Prime Minister George Papandreou insisted that his Socialist government had no choice but to implement harsh austerity measures.
"A demonstration is one thing, and murder is quite another," he said in Parliament during a session to discuss the spending cuts. Lawmakers held a minute of silence for the dead.
"There was only one other solution -- for the country to default, taking the citizenry with it. And that would not have affected the rich, it would have affected workers and pensioners," Papandreou said. "That was a real possibility, however nightmarish."
In Brussels, EU officials desperately tried to calm market fears that Greece's debt crisis was spreading, insisting that it was a "unique case" combining profligacy and tampered accounts.

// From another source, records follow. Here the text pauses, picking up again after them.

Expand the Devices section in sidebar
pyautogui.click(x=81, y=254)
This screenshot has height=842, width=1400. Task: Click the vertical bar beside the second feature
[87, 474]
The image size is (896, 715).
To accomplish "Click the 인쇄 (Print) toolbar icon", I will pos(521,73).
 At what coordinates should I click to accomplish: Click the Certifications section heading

EU President Herman Van Rompuy insisted that the growing debt problems in Spain and Portugal had "absolutely nothing to do with the situation in Greece."
"Greece is a unique and particular case in the EU" because of its "precarious debt dynamics" and because it "has cheated with its statistics for years and years," EU Commissioner Olli Rehn said.
German Chancellor Angela Merkel urged lawmakers Wednesday to speedily approve their country's share of the loans to Greece. As Europe's largest economy, Germany will provide 8.4 billion euros ($10.8 billion) in 2010 and up to 14 billion euros ($18.1 billion) more over 2011 and 2012, according to the plan.
"Nothing less than the future of Europe, and with that the future of Germany in Europe, is at stake," Merkel told lawmakers. "We are at a fork in the road."
Merkel's government had insisted that Greece agree to new austerity measures before Germany committed to financial assistance, a stance that drew criticism of foot-dragging.
Merkel had appeared to want to delay action until after a local vote in Germany this Sunday, but ratings agency Standard and Poor downgraded Greek bonds to junk status last week, deepening the crisis.
The shocks from Greece have shaken world markets and raised questions about whether the rally in stocks, since they hit bottom in March 2009, can continue.
David Joy, chief market strategist for Columbia Management, a U.S. manager of $341 billion in stocks, bonds, cash and other investments, warned against complacency over the U.S. economic recovery, and said this week's events in Greece and Europe "should serve as a reminder that the ramifications of the financial crisis are still being felt."
"Most of these lingering problems relate to the fact that excessive amounts of debt have been accumulated prior to the financial crisis. It's going to take time for these to be worked through," he said.
Even with the bailout, some economists said they think Greece could eventually default on or restructure its debts because economic growth is expected to be poor over the next several years, hurting government revenue.
Some experts also fear that the austerity measures insisted upon by the EU and IMF could make prospects for growth even worse in the name of paying down debt.
The new austerity measures are to be voted on in Parliament today. The Socialists hold a comfortable majority and the bill is expected to pass.